How can ride-app outfits like Lyft, Uber and Sidecar operate in a town with strict rules about how and where taxis can do business?
It's a question we've been asking here at L.A. Weekly world headquarters. And Los Angeles Department of Transportation taxicab administrator Thomas Drischler this week came up with an answer.
Namely, they can't:
In a cease-and-desist letter sent to those three companies, Drischler accused them of …
… operating an unlicensed, for-profit commercial transportation service in the City of Los Angeles. In the interest of public safety, Uber, Lyft, and Sidecar are hereby directed to cease and desist from picking up passengers within the City of Los Angeles.
Of course, Lyft, for one, calls what it does “on-demand ridesharing.” Sidecar has a similar business plan; Uber appears to be a straight-up car and taxi service.
The LADOT seems to be arguing that Lyft and Sidecar allow anyone to become an instant cabbie without having to adhere by the city's strict regulations on cabs. (Drivers can sign up to give rides in exchange for cash.)

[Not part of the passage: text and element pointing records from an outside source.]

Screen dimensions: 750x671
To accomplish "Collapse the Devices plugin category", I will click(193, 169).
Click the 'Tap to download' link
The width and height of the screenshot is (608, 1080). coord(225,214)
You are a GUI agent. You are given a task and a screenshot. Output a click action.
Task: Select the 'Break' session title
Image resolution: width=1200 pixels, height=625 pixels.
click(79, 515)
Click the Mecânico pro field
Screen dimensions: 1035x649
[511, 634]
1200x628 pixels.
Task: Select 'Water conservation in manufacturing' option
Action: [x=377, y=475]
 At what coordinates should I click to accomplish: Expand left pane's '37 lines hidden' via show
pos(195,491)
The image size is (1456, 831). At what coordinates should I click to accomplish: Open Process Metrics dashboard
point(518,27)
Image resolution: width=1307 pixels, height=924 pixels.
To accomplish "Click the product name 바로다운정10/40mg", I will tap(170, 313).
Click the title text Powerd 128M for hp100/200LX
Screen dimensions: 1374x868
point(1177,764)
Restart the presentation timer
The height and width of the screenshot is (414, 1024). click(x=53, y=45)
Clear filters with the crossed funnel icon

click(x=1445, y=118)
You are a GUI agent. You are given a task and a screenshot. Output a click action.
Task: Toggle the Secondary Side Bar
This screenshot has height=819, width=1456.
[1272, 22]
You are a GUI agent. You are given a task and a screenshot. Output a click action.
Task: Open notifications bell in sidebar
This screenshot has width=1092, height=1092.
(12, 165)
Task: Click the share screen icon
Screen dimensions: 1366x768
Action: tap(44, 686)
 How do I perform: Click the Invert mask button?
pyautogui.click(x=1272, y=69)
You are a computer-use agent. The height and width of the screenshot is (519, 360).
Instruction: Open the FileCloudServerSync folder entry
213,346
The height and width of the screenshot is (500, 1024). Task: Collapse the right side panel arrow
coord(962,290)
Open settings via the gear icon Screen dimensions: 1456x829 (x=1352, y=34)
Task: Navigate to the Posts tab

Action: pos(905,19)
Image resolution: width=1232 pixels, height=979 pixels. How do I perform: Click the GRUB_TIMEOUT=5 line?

Of course, the taxi companies aren't too pleased with the services. A statement from a rep for the firms says:
Drivers for Uber, Lyft, and Sidecar are not required to pass background checks or have their vehicles inspected for safety.
The local cabbies are planning to rally at City Hall against the newcomers today at 9 a.m.
William Rouse, general manager of Los Angeles Yellow Cab:
These rogue taxis are bypassing all safety regulations created to protect riders and drivers. Not only are these high-tech bandit cabs unsafe, they are breaking regulatory standards and disenfranchising safe, legal taxi drivers.